Nearly 20 nurses and midwives made the New Year’s Honours list, and it is a sign of just how vital professions’ contributions are
This year is going to be tough for the nursing profession, and indeed the whole healthcare system. With some newspapers reporting that the NHS is kicking off 2017 by advising people not to head to A&E unless “they are dying”, we can confidently predict that the theme running throughout the year will be all about battening down the hatches.
”Nurses continue to achieve rather a lot to be proud of”
Anyone remotely connected with nursing can be forgiven for thinking it’s all bad news. The NHS has now endured years of budgets shrinking in real terms as costs have risen. And the nursing workforce faces what could be described as a perfect storm: fears over Brexit are affecting international recruitment, while domestic recruitment is hampered by years of stagnant pay or below-inflation rises and the scrapping of the student bursary making the profession less attractive. And all this at a time when large numbers of experienced nurses approach retirement age.
There is always such a cornucopia of bad news to write about – and of course it’s important to air these issues. But it’s also important to celebrate the fact that despite the doom and gloom, nurses continue to achieve rather a lot to be proud of.
”It makes me proud to see the contribution of nurses being recognised”
Since I became editor of NT six years ago, a highlight of my Christmas break – in addition to trying to bribe neighbours’ children to take the leftover Quality Street off my hands – is to read through the New Year’s Honours and cheer for the nurses on the list. It makes me proud to see the contribution of nurses being recognised.
I know many of your working days are so busy you won’t even have time to glance at the roll call of honour for your peers. So I’m shouting about it in the hope that you all realise that while the honours go to individuals, they reflect the value of the entire profession and the fantastic contribution nurses can make – and do make – every time they go to work.

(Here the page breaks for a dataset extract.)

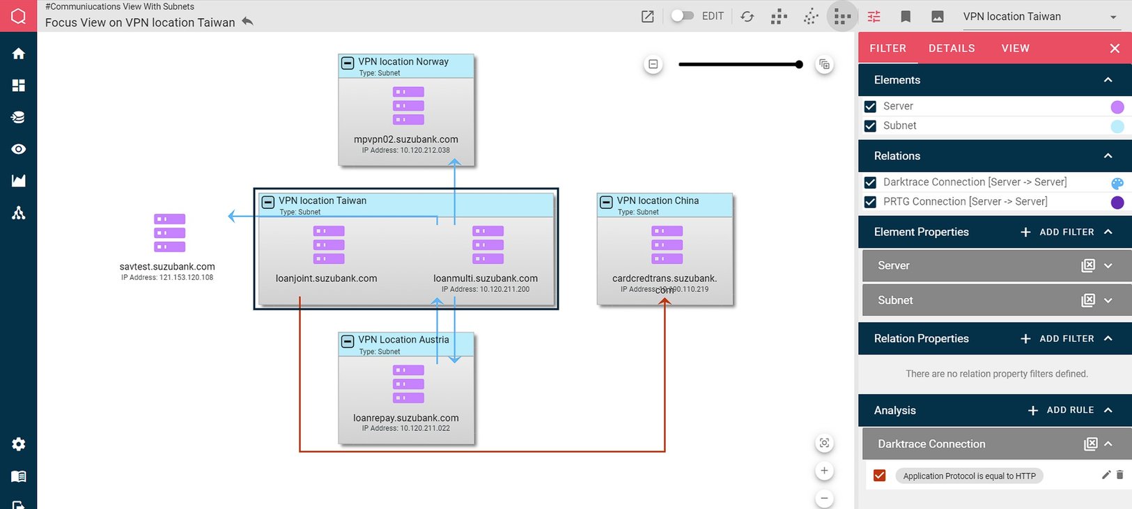Click the zoom in plus button
Viewport: 1132px width, 509px height.
coord(824,471)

With nearly 20 nurses named in the honours list, there are too many to mention them all, but here are a few that struck a chord with me.
Elizabeth Anionwu, who picked up the Chief Nursing Officers’ Lifetime Achievement trophy at the 2016 Nursing Times Awards, was made a dame for her work raising funds for the Mary Seacole statue and awareness of this extraordinary nurse, and for her pioneering work running the UK’s first nurse-led sickle/thalassaemia screening and genetic counselling service.

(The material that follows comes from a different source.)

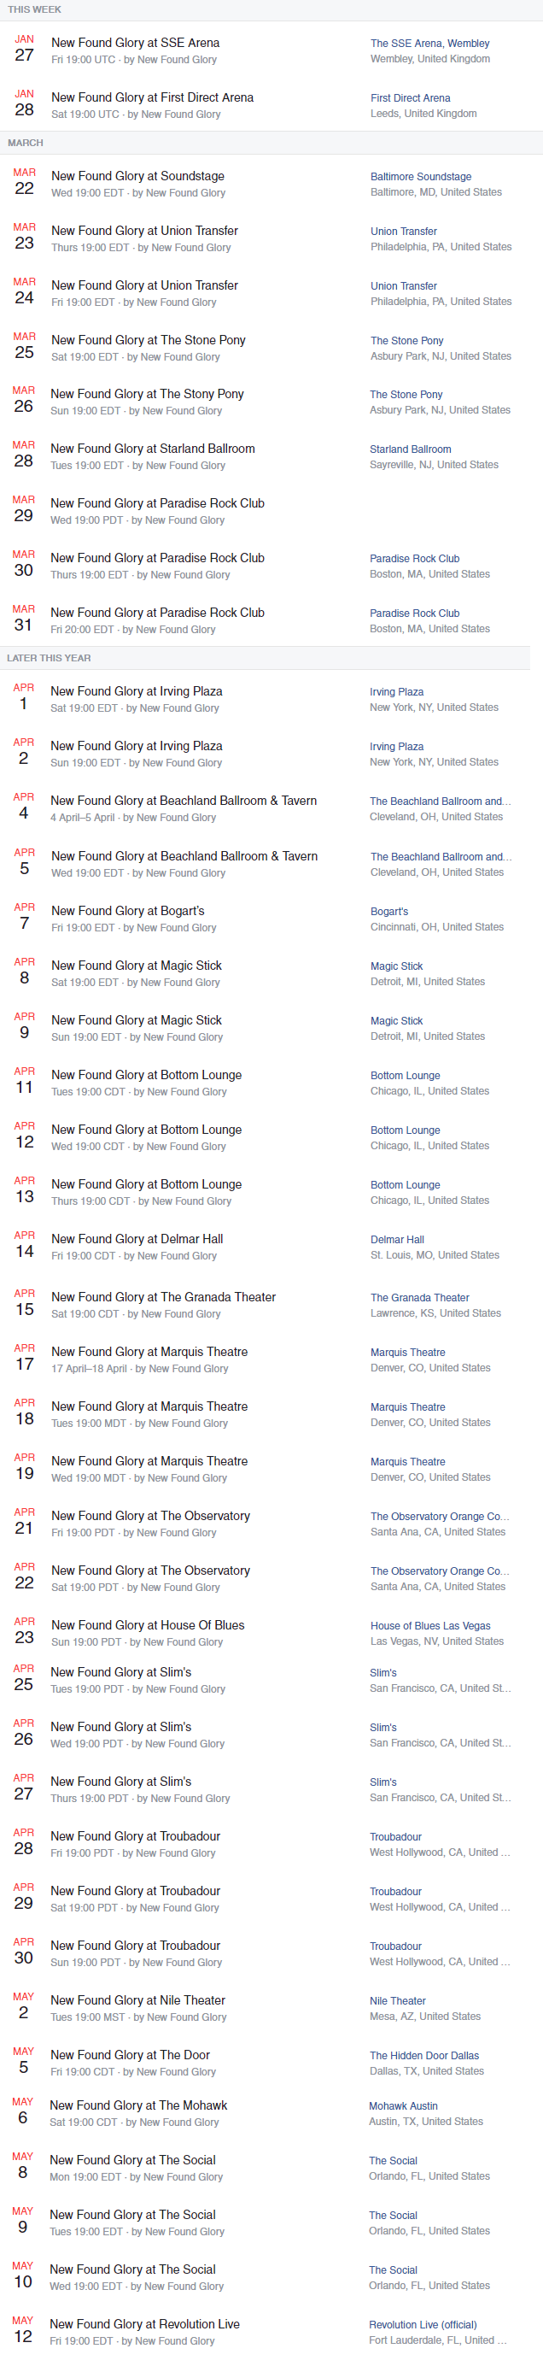543x2372 pixels.
Task: Select the Beachland Ballroom & Tavern April 4 event
Action: pyautogui.click(x=184, y=800)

Caroline Leigh Watkins, a professor at the University of Central Lancashire was also made a dame, for her work in stroke and care of older people. Also highlighting the importance of nurses transforming older people’s care is Deborah Sturdy, a nurse adviser at Care England, who was made an OBE for her services to older people’s care and dementia.
”It was good to see the breadth of nursing that was included in the honours list”

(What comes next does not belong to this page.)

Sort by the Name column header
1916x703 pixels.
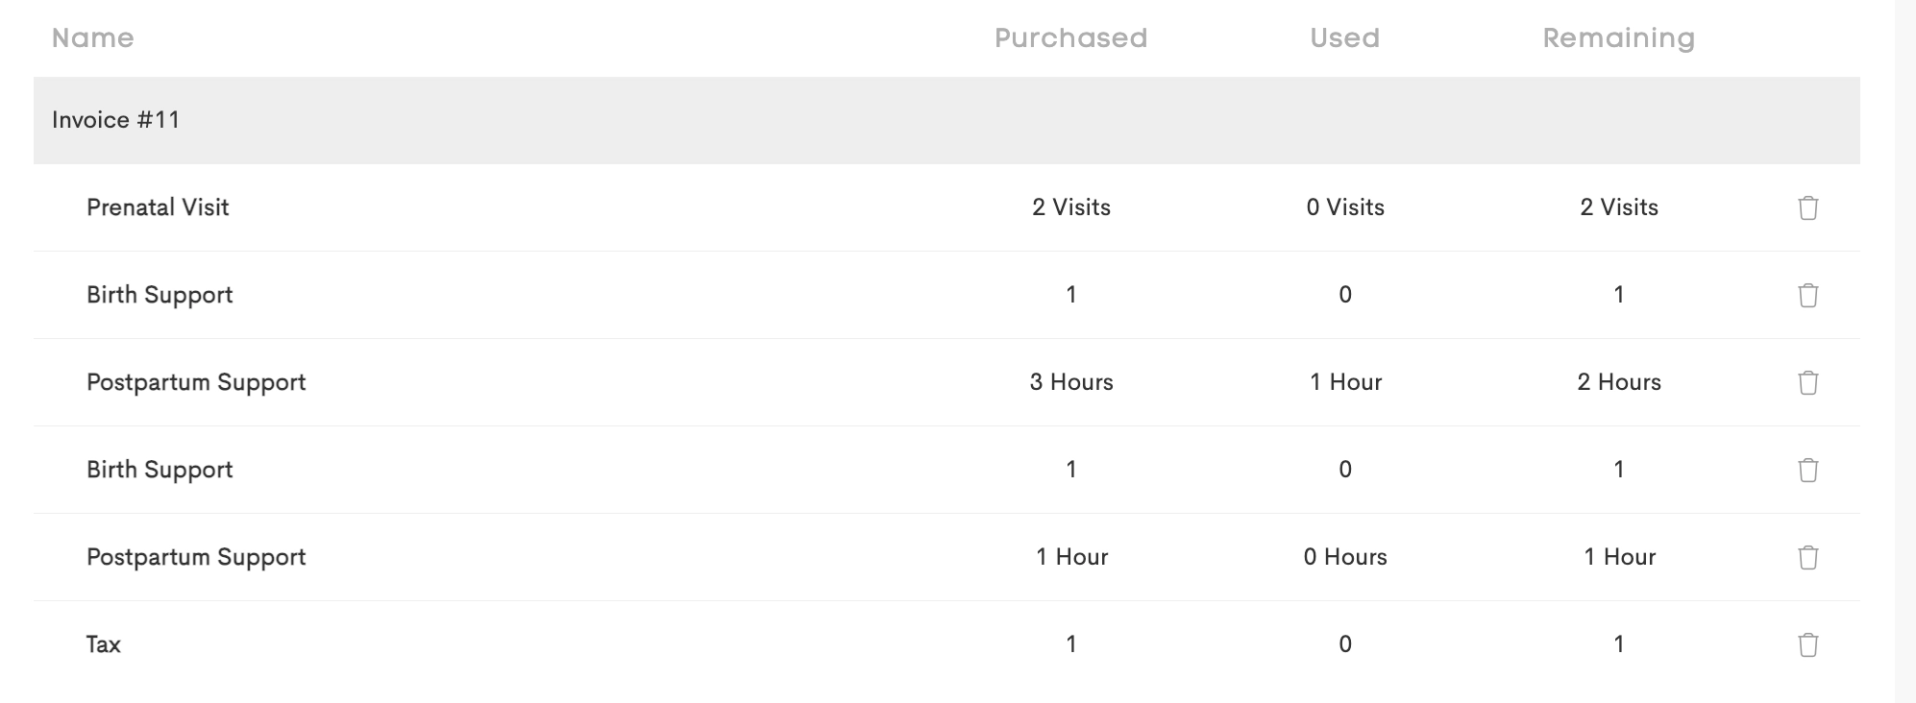(92, 38)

CBEs were given to Royal College of Nursing president Cecilia Anim and the Nursing and Midwifery Council’s new director of nursing and midwifery Geraldine Waters.
It was good to see the breadth of nursing that was included in the honours list; it included nurses working in policy, education, research, forensic rehab, the community, a sexual assault referral centre, with the homeless, in the armed forces as well as in acute settings.
”She is a great example of how you don’t need to put up and shut up”
Perhaps the most heartwarming award of all was that for Gail Adams, the outgoing head of nursing for union Unison. Gail has worked tirelessly to champion the cause of nurses as individuals and as a profession, and it’s pretty hard to find someone who cares more about the future of nursing – or about nursing right here, right now. But she also has the courage to speak up when things need to be said – she is a great example of how you don’t need to put up and shut up to be recognised by “the establishment”.
Sometimes, chanting from the rooftops and brandishing placards on picket lines – and skewering politicians at NT conferences and in the wider media with assertive questioning – is what’s needed, and it’s great to see a real fighter recognised in this way.
Well done to every nurse recognised in the honours list – all of us at Nursing Times salute your dedication, commitment and accomplishments. I hope you enjoy your time in the spotlight. But we also salute those of you who aren’t on the list, because things are tough out there, and you are pretty exceptional people doing exceptional work.